CHRISTOPHER MARTIN

ORIGIN: Billericay (Great Burstead), Essex

MIGRATION: 1620 on the Mayflower

FIRST RESIDENCE: Plymouth

OCCUPATION: Merchant.

CHURCH MEMBERSHIP: He refused to kneel at holy communion at Easter, 1612 [Martin Bio 10]. On 3 March 1619/20 Christopher Martin of Billericay was cited for "suffering his son to answer me ... that his father gave him his name" [NEHGR 21:77, citing Archdeaconry Court at Chelmsford].

BIRTH: By about 1582 based on date of marriage.

DEATH: Plymouth 8 January 1620/1 ("Saturday the 6th of January [1620/1] Master Marten was very sick, and, to our judgment, no hope of life. So Master Carver was sent for to come aboard to speak with him about his accounts; who came the next morning" [Mourt 43-44]; 'January 8 this day dies Mr. Christopher Martin" [Prince 182]).

MARRIAGE: Great Burstead, Essex, 26 February 1606/7 Mary (__) Prowe[r], widow of __ Prowe[r] [Martin Bio 3 and plate facing 10]. She died in Plymouth the first winter.

CHILDREN:

  1. NATHANIEL, bp. Great Burstead 26 February 1609[/10] [Martin Bio 3]; apparently alive at Great Burstead in 1620 [Martin Bio 7].

ASSOCIATIONS: Christopher Martin's servant, [step-son] SOLOMON PROWER, was cited in the Archdeaconry Court of Chelmsford for answering improperly "unless I would ask him some questions in some catechism" [NEHGR 21 :77]. This unfortunate Solomon died Christmas Eve 1620 at Plymouth: "December 24, this day dies Solomon Martin [sic], the sixth and last who dies this month" [Prince 168].

COMMENTS: As a stranger to the Leiden company, Christopher Martin, stated by Bradford to be "from Billerica in Essex," was chosen as the "treasurer agent" for the Mayflower and Speedwell and provided supplies in a very overbearing and brash manner [Bradford 44]. Cushman wrote "Mr. Martin saith he neither can nor will give any account of it, and if he be called upon for accounts he crieth out of unthankfulness for his pains & care, that we are suspicious of him, and flings away, & will end nothing. Also he so insulteth over our poor people, with such scorn and contempt, as if they were not good enough to wipe his shoes" [Bradford 55].

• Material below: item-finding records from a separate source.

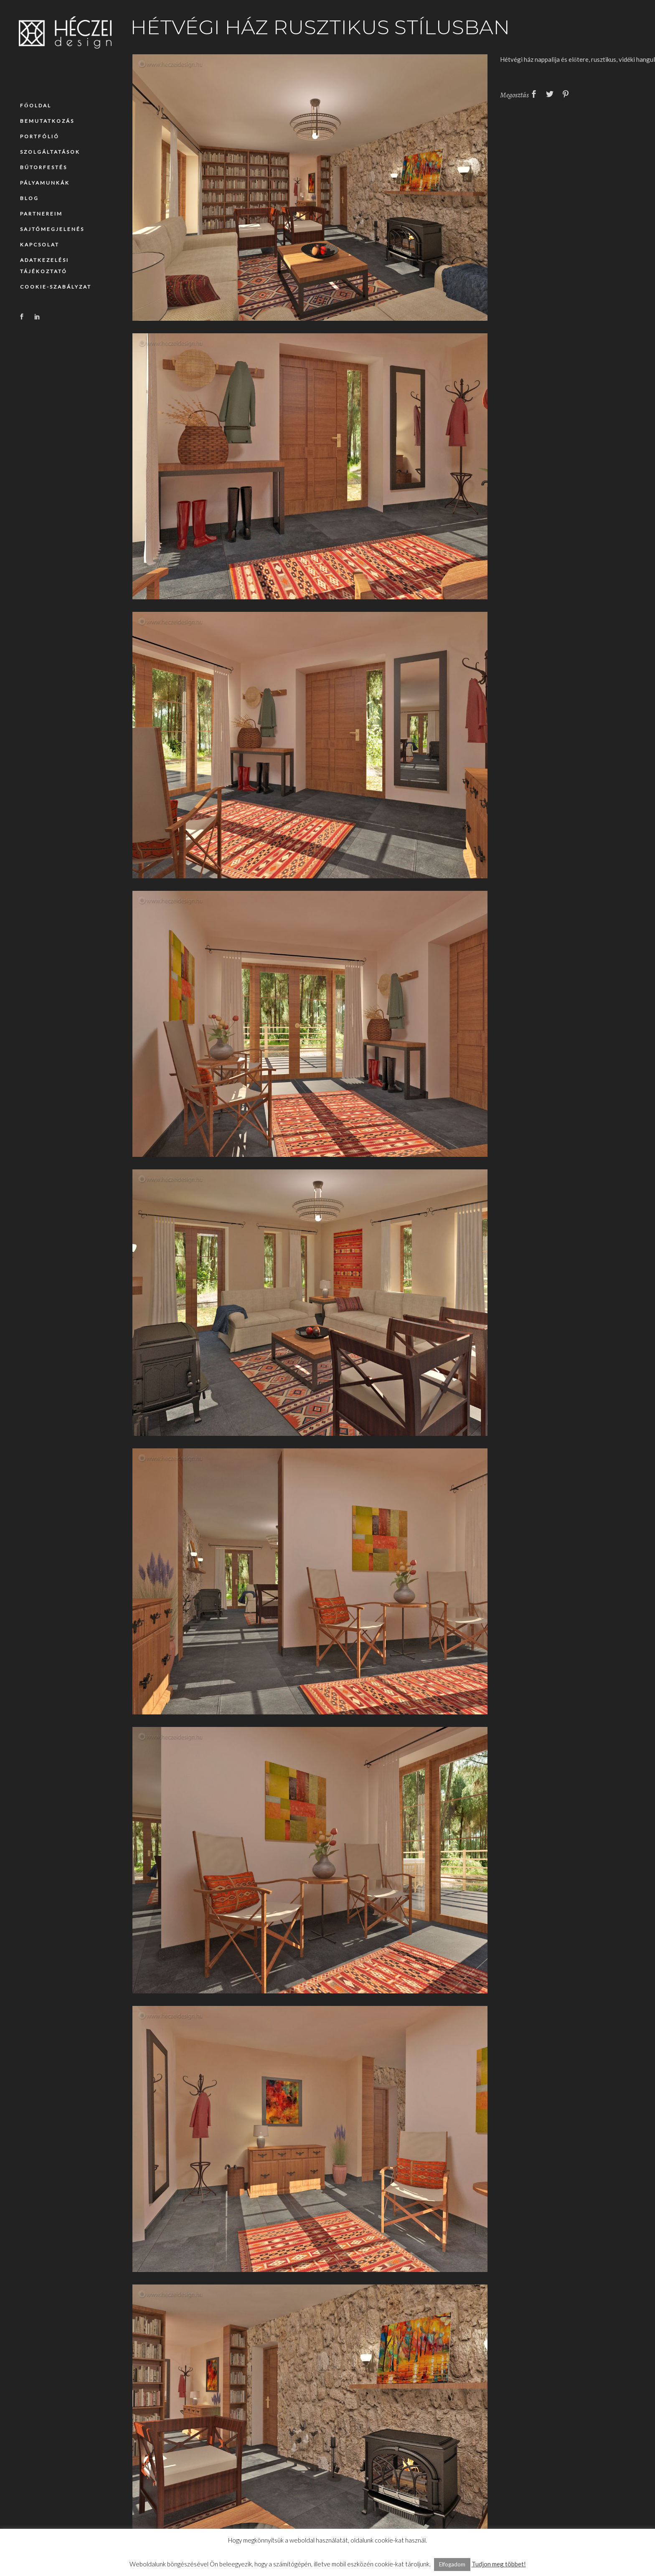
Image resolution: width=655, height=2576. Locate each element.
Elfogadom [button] (452, 2564)
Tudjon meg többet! (499, 2564)
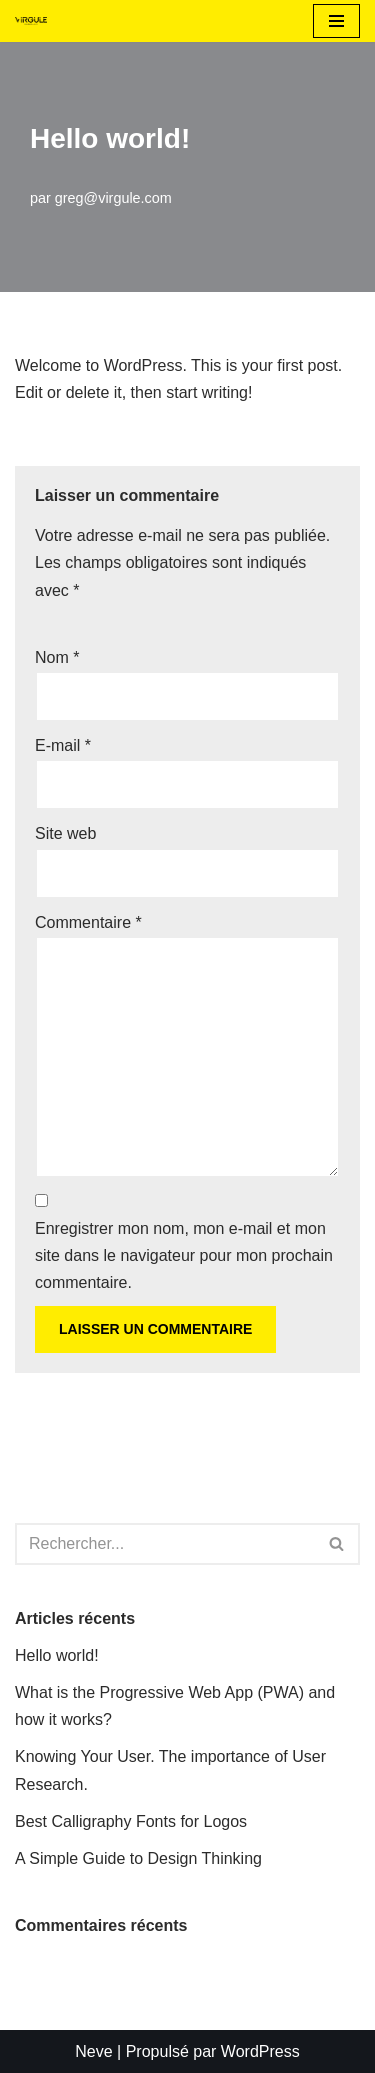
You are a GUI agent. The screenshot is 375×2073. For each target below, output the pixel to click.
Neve (93, 2051)
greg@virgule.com (113, 198)
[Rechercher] (165, 1544)
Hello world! (57, 1655)
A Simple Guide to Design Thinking (138, 1858)
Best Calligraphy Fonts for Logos (131, 1821)
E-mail (63, 745)
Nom (57, 657)
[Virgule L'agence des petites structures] (31, 21)
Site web (65, 833)
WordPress (260, 2051)
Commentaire (88, 922)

In his listing of the passengers on the Mayflower, Bradford included "Mr. Christopher Martin and his wife and two servants, Solomon Prower and John Langmore," and in his accounting of this family in 1651 we learn that "Mr. Martin, he and all his died in the first infection, not long after arrival" [Bradford 442, 445].

Mr. Christopher Martin who was active in the early settlement of Virginia must have been a different man, as he was still ·of record in Virginia when the Mayflower man was already dead [private communication from William Thorndale].

BIBLIOGRAPHIC NOTE: In 1982 R.J. Carpenter published a pamphlet which thoroughly traces what is known of Christopher Martin in English court and ecclesiastical records [Christopher Martin, Great Burstead and The Mayflower (Chelmsford, Essex, 1982), cited above as Martin Bio].